The answer is, of course, that cookbooks aren't impossible. Indeed they are not only possible, they are ubiquitous. That is because there is no limit to humanity's appetite for novelty, just as there is no limit to human creativity. In fact, if Chicago's Moto Restaurant and Disruptive Food are any indication, we're just getting started...and that's just with the recipes.

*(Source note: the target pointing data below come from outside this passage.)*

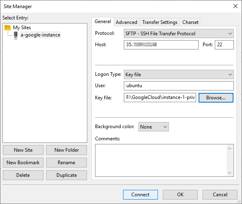Viewport: 242px width, 204px height.
Task: Open the Background color dropdown
Action: coord(153,127)
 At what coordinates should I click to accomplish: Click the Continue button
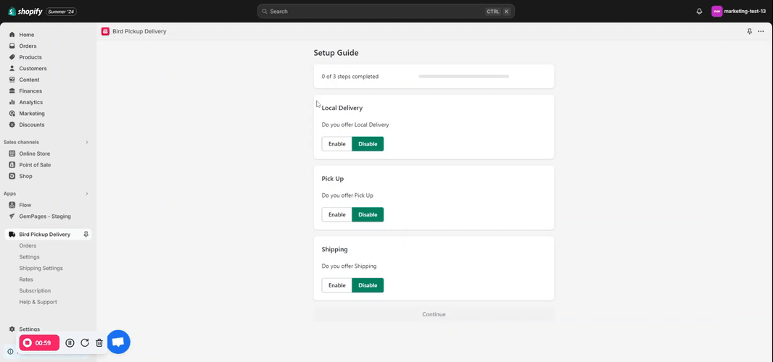434,314
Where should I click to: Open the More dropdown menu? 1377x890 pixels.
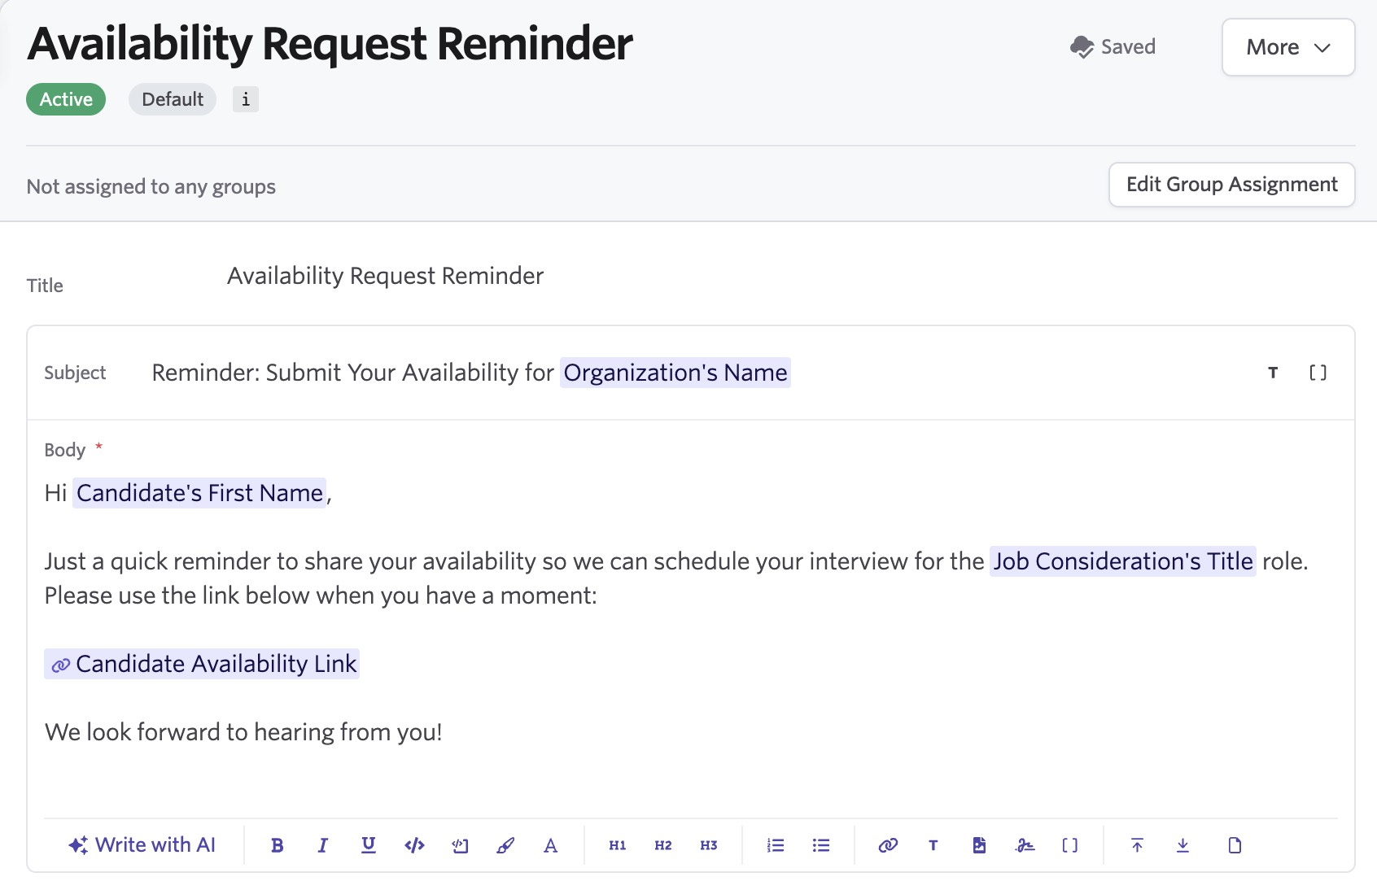tap(1287, 47)
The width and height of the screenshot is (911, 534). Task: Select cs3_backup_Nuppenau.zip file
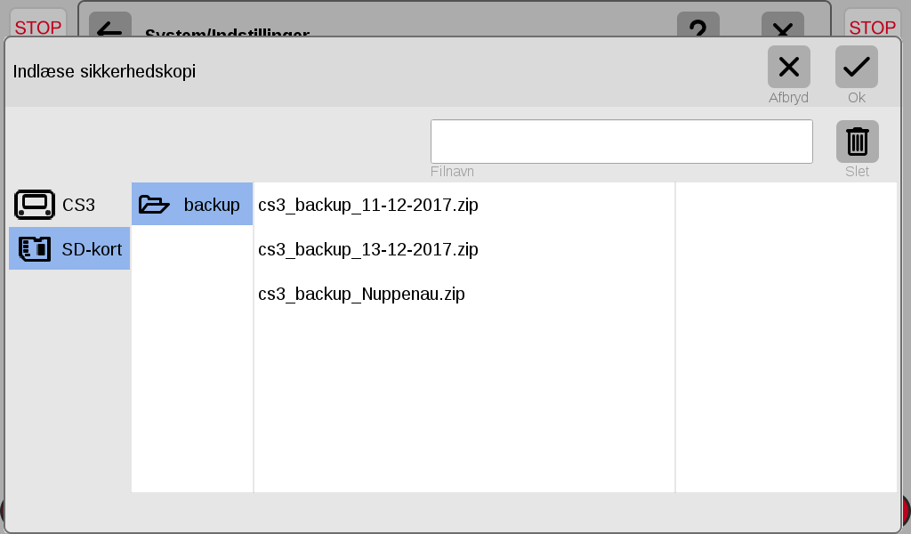361,294
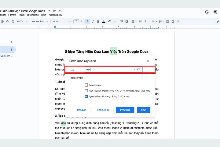The height and width of the screenshot is (147, 220).
Task: Open the zoom 100% dropdown
Action: 21,21
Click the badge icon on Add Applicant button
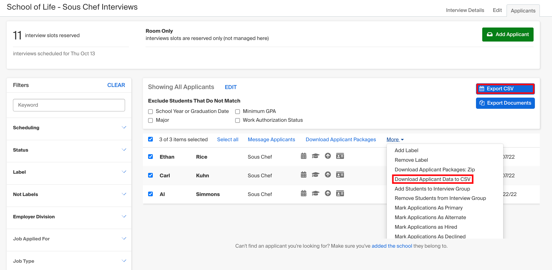552x270 pixels. click(x=490, y=34)
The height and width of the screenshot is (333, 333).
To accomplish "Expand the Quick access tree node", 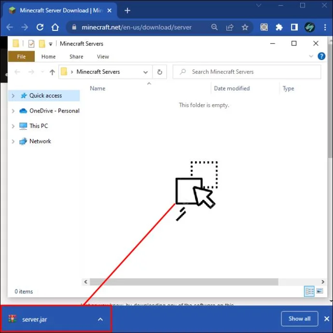I will [13, 96].
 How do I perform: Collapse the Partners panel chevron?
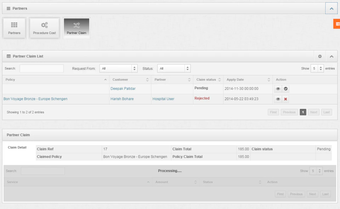point(332,9)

In economic life, managers are cooks. Some are better, some are worse. Good ones can make money from their skill. Bad ones botch even the easiest recipes. Variance among managers makes it difficult to sort out, when assessing a project (as when eating a meal) whether any shortcomings experienced are due chef's lack of skill, or to the recipe employed. As Bill Easterly tweeted a while back
Nothing works everywhere, depends on how implemented RT @Transitionland: Microfinance meltdown in Bosnia - http://trunc.it/4lya2
Even in medicine, with its highly routinized protocols, over 1 million deaths per year occur as a consequence of medical error. (That number is for the United States alone. Ref. Atul Gawande's Checklist Manifesto. In 1994, that 1 million included my father, who died due to complications in the course of a "routine" surgical procedure.) When surgery fails, is the fault with the surgeon, or the technique? This is a difficult enough question to answer in a medical context, but it is even more difficult when applied to a development project.

That said, the remarkable persistence of markets for cookbooks suggests that nourishment depends on much more than ensuring that existing recipes are properly prepared--as important as that can be. It also, and perhaps more fundamentally, depends on the creation of new recipes.

Or, to get past the metaphor: sustained prosperity depends on more than capable managers. It depends on more than blueprints, manuals, and franchises. It depends on more than projects with goals, targets, and timetables.

Instead, sustained prosperity depends on novelty. It depends on invention in the face of change. It depends on creativity with limited resources.

More fundamentally--most fundamentally--sustained and sustainable prosperity depends on entrepreneurs.